■ **SET EXERCISE 1**:
Write out the sales pipeline excerpt word for word from "As you’re setting" to "the near term.".
■ **SET EXERCISE 2**:
Answer these questions using the sales pipeline excerpt.
(a) Within how many days must an A opportunity's timing to close fall?
(b) What rating is given to an opportunity whose timing is 91 days or more away?
(c) Besides the last date of contact, what must each opportunity's owner update in the pipeline?

To begin managing your opportunities, start simple.  Set up a sales pipeline report to track each engagement opportunity you have, keeping track of the prospective client organization name as well as the contact name, telephone number, and e-mail address. In addition, you’ll want to track a brief description of each service and/or product that’s of interest and the source of each lead for tracking the effectiveness of marketing campaigns and for determining which marketing activities to favor.  If you don’t already have a contact management or CRM system in place, we have a great Excel template for you to start with – access it by clicking here http://www.convergencecoaching.com/CSCguestsalesandmarketing.htm and choosing “Sales Pipeline Tool.”

As you’re setting up each opportunity, you will need to assign a probability that each engagement will close — we use a simple A, B, or C probability rating in our firm.   An A opportunity is one that needs services we can fulfill, their budget is within our range, we’re talking to the decision maker and their timing to close is within the next 60 days.  B opportunities are 61-90 days out in terms of close date, or once where we are still qualifying the need to ensure we’re a fit.  We rate opportunities a C if their timing is 91 days or more away or if we may not be a fit on service need or budget.  By rating your prospects, you’ll be able to prioritize and focus energies on those most likely to close in the near term.  

Each opportunity should also be assigned a single owner within your firm that is responsible for driving the engagement through the sales process and for updating the pipeline with the last date of contact, and the next follow-up action and date.  These dates provide firm leadership with the exact status of each opportunity and can help identify any technical or leadership resources needed to support the sales process and help project future service and/or product demand, to assist in capacity projections, too.  In this time where most firms have more resources than they have work, it’s critical to be able to project future capacity needed and the pipeline is a rare leading indicator of your firm’s upcoming performance.  Using it strategically can help you apply more marketing and sales resources to avert over-staffing issues and/or take necessary steps to reduce headcount if opportunities simply are not materializing or maturing as needed.

[Collected data entries]
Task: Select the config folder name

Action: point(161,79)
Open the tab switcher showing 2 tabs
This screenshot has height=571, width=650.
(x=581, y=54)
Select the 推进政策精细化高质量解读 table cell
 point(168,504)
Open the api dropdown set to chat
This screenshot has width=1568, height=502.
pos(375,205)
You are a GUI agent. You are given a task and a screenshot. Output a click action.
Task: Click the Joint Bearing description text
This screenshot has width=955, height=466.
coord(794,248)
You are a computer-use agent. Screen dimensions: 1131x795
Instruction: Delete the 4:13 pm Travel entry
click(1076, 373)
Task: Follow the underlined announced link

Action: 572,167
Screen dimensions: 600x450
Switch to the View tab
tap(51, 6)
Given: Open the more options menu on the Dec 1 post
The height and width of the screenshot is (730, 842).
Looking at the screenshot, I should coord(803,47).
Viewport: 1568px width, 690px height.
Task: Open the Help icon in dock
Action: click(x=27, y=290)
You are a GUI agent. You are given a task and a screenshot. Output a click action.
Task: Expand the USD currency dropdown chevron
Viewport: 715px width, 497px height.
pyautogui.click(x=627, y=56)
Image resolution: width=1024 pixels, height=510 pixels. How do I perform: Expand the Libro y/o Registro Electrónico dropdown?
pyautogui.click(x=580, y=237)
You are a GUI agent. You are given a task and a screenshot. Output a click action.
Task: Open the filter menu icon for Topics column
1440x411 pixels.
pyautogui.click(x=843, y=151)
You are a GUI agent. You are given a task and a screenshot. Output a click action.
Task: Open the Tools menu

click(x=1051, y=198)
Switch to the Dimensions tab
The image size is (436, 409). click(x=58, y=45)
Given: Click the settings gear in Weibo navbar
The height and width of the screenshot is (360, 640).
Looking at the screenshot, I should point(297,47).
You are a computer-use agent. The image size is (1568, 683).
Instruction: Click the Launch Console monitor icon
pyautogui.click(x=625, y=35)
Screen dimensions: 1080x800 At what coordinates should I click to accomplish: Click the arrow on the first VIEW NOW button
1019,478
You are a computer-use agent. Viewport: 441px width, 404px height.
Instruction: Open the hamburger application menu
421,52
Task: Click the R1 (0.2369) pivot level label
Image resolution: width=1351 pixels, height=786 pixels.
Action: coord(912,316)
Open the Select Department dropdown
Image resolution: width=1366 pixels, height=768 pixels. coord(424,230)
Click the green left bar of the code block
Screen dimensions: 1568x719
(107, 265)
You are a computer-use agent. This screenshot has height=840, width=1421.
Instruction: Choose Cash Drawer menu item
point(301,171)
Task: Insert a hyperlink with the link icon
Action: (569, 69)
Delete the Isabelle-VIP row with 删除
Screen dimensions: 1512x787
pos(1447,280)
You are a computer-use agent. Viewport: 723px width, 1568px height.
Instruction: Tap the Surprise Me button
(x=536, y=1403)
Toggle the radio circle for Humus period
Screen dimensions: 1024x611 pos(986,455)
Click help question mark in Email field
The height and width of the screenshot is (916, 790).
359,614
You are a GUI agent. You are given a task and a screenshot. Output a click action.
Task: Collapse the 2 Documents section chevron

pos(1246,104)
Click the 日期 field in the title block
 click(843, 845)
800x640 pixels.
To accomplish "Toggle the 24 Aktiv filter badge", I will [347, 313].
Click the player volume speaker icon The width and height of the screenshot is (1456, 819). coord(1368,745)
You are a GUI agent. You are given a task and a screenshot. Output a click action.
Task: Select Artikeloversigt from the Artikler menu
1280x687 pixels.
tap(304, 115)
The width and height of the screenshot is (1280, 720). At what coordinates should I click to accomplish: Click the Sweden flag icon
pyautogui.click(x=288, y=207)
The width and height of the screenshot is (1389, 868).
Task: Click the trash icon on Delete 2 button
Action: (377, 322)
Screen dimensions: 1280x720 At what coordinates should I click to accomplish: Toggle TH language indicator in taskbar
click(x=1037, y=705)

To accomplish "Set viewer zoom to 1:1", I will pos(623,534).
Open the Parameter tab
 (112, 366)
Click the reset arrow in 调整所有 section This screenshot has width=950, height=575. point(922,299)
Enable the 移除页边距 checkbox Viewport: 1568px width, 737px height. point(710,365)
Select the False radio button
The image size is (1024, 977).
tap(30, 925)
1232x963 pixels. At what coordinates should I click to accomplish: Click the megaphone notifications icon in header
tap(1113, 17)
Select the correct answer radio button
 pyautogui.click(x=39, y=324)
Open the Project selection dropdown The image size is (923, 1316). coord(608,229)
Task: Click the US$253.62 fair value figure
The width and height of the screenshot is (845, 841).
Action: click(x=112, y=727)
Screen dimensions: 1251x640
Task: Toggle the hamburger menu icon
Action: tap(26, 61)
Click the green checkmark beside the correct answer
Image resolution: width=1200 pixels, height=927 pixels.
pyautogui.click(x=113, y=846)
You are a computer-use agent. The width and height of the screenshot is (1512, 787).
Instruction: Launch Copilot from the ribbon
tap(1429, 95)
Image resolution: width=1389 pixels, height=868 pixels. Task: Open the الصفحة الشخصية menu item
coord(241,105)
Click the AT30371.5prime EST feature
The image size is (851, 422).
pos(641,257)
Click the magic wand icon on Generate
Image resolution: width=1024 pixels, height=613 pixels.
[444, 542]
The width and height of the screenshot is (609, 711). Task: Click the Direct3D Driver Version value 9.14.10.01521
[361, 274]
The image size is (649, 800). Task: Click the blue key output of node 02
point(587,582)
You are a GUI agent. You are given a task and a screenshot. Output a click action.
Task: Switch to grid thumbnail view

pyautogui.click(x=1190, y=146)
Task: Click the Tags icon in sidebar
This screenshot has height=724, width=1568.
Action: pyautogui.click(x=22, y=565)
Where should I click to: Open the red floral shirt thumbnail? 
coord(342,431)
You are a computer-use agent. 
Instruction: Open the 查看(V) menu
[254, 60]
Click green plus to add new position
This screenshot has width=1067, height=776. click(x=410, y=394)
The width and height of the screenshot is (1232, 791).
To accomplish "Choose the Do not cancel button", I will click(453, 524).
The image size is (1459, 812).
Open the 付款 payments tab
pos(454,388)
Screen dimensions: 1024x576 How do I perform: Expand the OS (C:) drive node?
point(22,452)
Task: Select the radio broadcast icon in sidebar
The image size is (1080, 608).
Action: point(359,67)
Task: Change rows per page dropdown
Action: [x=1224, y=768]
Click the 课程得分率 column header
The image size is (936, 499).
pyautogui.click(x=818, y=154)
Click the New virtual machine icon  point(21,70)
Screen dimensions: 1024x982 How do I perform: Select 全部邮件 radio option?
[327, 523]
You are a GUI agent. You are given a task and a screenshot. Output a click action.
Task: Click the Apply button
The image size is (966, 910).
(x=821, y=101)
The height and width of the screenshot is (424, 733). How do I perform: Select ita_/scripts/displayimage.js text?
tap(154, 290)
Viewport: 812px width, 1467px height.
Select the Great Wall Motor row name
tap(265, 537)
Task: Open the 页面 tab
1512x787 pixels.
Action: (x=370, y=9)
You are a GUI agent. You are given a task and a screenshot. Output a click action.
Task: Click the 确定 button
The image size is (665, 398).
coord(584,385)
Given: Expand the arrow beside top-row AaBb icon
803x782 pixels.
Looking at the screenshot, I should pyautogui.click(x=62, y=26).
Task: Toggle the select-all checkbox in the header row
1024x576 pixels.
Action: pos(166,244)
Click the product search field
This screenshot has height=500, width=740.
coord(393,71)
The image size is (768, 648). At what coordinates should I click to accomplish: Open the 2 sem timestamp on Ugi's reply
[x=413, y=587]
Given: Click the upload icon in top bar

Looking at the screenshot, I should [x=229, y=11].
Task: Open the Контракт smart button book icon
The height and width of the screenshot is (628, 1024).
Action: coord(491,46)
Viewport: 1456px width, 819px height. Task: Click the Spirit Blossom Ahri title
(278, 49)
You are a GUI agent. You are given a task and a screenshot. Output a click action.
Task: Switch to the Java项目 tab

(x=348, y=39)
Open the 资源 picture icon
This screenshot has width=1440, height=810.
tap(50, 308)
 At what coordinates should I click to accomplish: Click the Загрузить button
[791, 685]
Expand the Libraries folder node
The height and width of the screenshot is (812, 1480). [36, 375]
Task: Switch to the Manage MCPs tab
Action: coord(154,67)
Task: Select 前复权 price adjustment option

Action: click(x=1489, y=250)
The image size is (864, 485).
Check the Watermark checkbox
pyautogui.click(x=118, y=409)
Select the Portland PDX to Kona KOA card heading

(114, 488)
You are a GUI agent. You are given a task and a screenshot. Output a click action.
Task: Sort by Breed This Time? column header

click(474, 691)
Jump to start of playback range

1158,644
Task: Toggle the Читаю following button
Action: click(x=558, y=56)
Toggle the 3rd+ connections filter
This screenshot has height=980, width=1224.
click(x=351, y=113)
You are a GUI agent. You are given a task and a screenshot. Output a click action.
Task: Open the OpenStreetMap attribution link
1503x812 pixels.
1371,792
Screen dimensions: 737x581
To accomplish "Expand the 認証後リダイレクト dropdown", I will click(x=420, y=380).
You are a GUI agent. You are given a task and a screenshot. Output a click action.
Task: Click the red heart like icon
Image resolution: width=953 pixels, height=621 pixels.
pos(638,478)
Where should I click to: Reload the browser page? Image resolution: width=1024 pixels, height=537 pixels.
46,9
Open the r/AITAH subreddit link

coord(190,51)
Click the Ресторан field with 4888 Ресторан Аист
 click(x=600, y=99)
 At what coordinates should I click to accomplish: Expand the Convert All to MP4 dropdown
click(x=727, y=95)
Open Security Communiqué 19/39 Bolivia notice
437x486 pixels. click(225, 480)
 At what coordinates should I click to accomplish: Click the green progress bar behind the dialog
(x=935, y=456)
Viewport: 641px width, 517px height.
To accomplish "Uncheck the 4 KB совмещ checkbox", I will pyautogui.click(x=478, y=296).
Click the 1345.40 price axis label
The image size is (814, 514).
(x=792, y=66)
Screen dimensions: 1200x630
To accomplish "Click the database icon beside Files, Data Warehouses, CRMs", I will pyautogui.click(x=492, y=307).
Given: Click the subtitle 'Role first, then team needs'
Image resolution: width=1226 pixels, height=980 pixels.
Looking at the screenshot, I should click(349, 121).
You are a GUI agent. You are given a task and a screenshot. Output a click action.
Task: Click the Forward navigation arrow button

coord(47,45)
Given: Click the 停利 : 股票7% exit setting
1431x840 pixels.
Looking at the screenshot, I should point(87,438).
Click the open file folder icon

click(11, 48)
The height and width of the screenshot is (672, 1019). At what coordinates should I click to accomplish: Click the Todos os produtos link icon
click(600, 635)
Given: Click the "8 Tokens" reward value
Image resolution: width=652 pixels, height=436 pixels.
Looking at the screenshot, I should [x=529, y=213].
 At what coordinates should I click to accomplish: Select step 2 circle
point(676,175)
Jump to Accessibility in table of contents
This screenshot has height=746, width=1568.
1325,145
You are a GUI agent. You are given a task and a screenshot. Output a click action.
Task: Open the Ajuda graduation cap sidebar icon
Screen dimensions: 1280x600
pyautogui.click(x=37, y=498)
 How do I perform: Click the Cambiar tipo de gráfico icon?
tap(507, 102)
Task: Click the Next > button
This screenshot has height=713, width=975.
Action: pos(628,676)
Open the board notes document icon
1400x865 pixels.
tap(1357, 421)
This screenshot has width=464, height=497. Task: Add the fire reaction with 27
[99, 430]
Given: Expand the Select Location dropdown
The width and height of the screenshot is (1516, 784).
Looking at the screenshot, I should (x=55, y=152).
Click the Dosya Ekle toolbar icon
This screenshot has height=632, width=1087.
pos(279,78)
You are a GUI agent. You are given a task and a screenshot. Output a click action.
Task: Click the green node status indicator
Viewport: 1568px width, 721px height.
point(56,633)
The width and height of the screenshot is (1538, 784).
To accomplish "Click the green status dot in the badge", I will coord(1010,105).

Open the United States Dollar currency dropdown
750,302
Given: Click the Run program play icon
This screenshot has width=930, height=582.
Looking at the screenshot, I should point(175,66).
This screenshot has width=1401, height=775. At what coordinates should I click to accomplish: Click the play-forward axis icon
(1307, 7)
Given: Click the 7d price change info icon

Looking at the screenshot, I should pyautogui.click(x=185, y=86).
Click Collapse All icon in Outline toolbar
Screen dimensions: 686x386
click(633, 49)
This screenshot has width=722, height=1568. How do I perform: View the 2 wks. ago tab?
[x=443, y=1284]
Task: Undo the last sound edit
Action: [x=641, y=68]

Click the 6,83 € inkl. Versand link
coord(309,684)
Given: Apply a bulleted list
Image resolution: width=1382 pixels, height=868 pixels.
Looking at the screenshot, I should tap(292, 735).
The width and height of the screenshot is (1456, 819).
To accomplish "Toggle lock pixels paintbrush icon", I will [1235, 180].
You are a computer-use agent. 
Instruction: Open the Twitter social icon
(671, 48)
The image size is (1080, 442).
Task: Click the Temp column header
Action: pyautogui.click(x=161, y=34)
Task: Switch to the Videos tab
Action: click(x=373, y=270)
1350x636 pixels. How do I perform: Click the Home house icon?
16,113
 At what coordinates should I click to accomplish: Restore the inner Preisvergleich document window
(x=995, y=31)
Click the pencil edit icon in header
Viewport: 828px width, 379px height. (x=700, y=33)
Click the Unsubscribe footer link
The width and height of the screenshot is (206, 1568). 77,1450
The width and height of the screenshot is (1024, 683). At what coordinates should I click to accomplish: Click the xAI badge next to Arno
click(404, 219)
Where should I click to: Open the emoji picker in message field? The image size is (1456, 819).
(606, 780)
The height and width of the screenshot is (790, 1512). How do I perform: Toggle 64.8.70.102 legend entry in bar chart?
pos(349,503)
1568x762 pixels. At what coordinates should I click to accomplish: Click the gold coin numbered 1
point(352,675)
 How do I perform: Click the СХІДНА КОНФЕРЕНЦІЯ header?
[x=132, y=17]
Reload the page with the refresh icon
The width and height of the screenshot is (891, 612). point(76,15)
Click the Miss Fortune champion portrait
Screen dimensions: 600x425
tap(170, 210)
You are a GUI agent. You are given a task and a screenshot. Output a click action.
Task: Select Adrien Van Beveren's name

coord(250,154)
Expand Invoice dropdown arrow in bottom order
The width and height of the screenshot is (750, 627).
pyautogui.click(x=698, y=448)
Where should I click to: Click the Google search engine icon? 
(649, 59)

■ **FINISHED ANSWER 1**:
As you’re setting up each opportunity, you will need to assign a probability that each engagement will close — we use a simple A, B, or C probability rating in our firm.   An A opportunity is one that needs services we can fulfill, their budget is within our range, we’re talking to the decision maker and their timing to close is within the next 60 days.  B opportunities are 61-90 days out in terms of close date, or once where we are still qualifying the need to ensure we’re a fit.  We rate opportunities a C if their timing is 91 days or more away or if we may not be a fit on service need or budget.  By rating your prospects, you’ll be able to prioritize and focus energies on those most likely to close in the near term.

■ **FINISHED ANSWER 2**:
(a) Within the next 60 days.
(b) A C rating.
(c) The next follow-up action and date.